UN agencies, partners urge major investment in Afghanistan’s health sector
Currently, 65 per cent of all Afghans lack access to health facilities, while only about a third of all Afghan children are immunized against childhood diseases, WHO said. The need for equitable access to health care throughout the country was highlighted by a recent mission comprising experts from WHO, the World Bank, European Community, the United States Agency for International Development (USAID), the UN Children’s Fund (UNICEF), the UN Population Fund (UNFPA), the Asian Development Bank and the United Kingdom’s Department of International Development.
The mission called for providing an “essential services package” to ensure every Afghan has access to basic health care. The package would include reproductive health care, communicable disease control centred on early detection and treatment, as well as nutritional support and vaccinations for women and children.

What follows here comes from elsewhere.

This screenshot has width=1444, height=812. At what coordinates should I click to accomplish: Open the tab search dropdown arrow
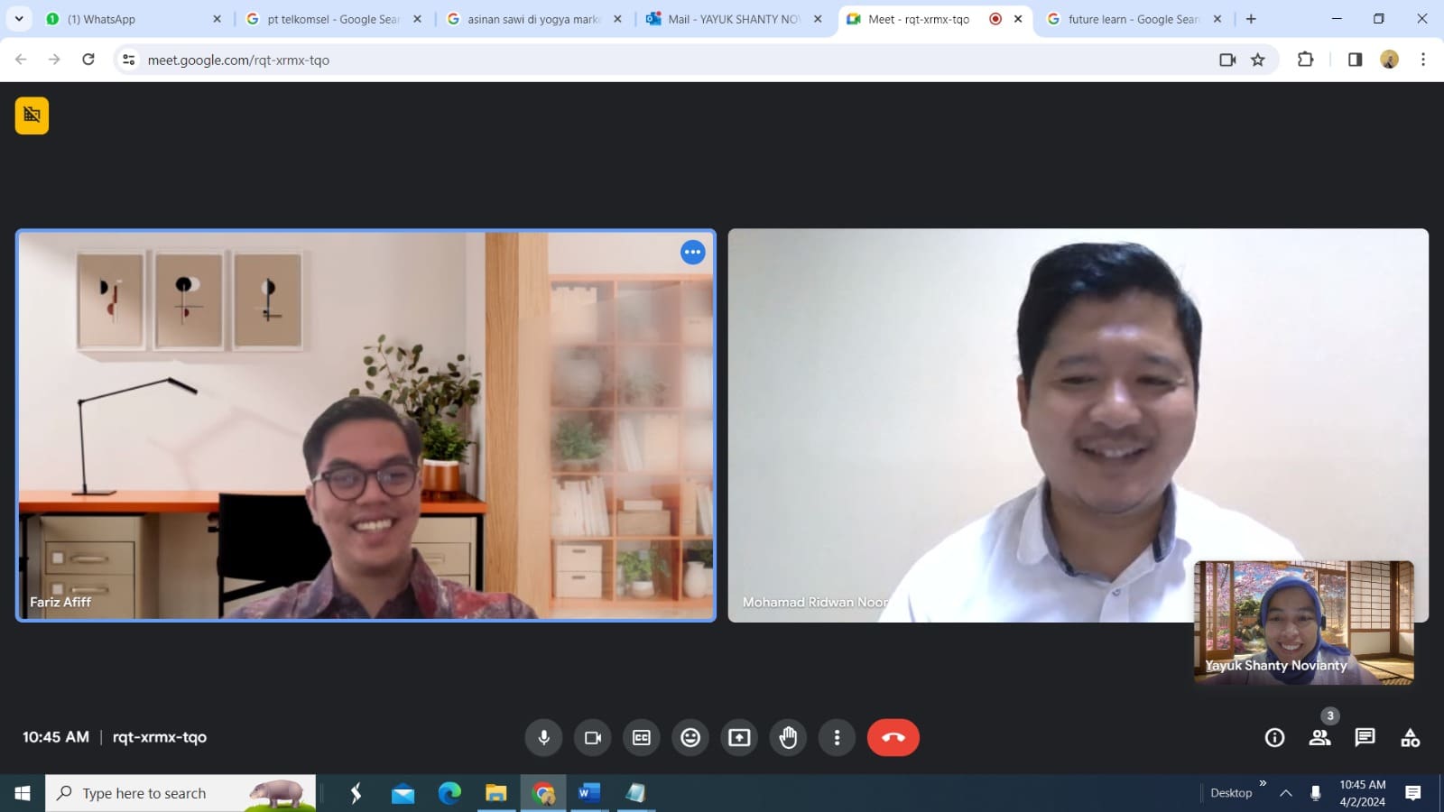click(19, 19)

Experts from the mission also pointed out that in order to equally distribute health care services in Afghanistan, they will have to be extended to the country’s rural areas, which are currently not as well covered as cities. Kabul, for example, has 12 per cent of the population but nearly half of all the hospital beds in the country. The capital city also has one doctor per 1,000 people, compared to just one per 100,000 people in the central province of Bamiyan.
“Improving access to essential health services will eventually require the construction of about 1,000 new health facilities and the rehabilitation of existing health care facilities throughout the country,” WHO said.